In a series of experiments performed with the coupled chaos circuits by Gauthier’s colleague and former post-doctoral research associate, Hugo Cavalcante, who is now at the Federal University of Paraiba in Brazil, it was found that the introduction of a tiny amount of current injected into one of the circuits at just the right time prevented a predicted dragon king from happening. “Maybe tiny nudges can make a big difference,” Gauthier said.
Gauthier and Cavalcante co-authored the paper with Edward Ott of the University of Maryland, College Park; Marcos Oria from the Federal University of Paraiba; and Didier Sornette of the Swiss Federal Institute of Technology, who is director of a group called the Financial Crisis Observatory.

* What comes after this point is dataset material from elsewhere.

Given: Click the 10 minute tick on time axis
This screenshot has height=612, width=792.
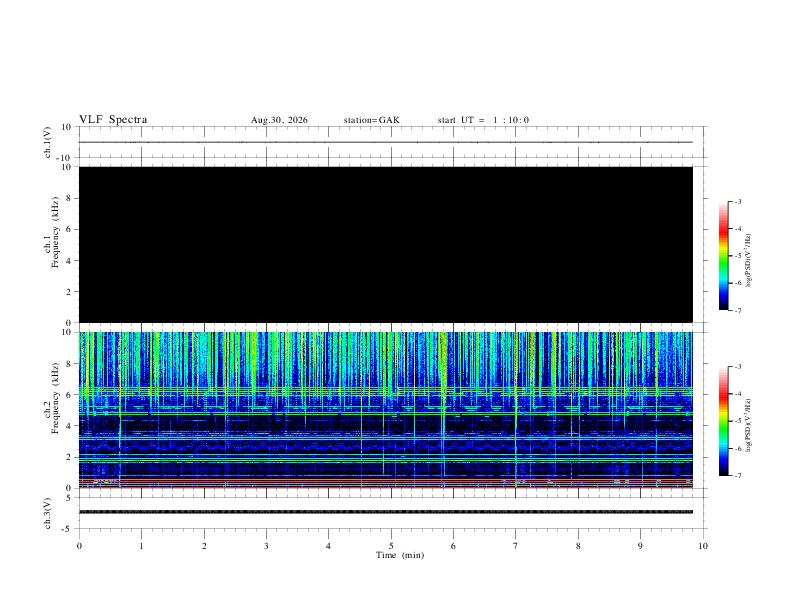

The Observatory has applied similar principles to predict several market disturbances in recent years.
Sornette coined the term “dragon king,” which he explained in a TED-Global lecture in Edinburgh, Scottland in June 2013. (watch TED video – http://www.ted.com/talks/didier_sornette_how_we_can_predict_the_next_financial_crisis.html )
“The limitation of our paper is that we haven’t shown that our circuit has relevance to the stock market,” which has many more variables, Gauthier said. “We aren’t yet sure where to look, but for this one simple system, we figured out how to find it.”
Gauthier said the five-page paper faced a difficult gauntlet of reviewers before being accepted in PRL. “We’re trying to open up people’s thinking to the possibility that systems that change are constantly evolving in time,” he said. “We’re trying to show that there’s a wider, richer set of systems that express extreme events,” Gauthier said, “and that they might be controlled.”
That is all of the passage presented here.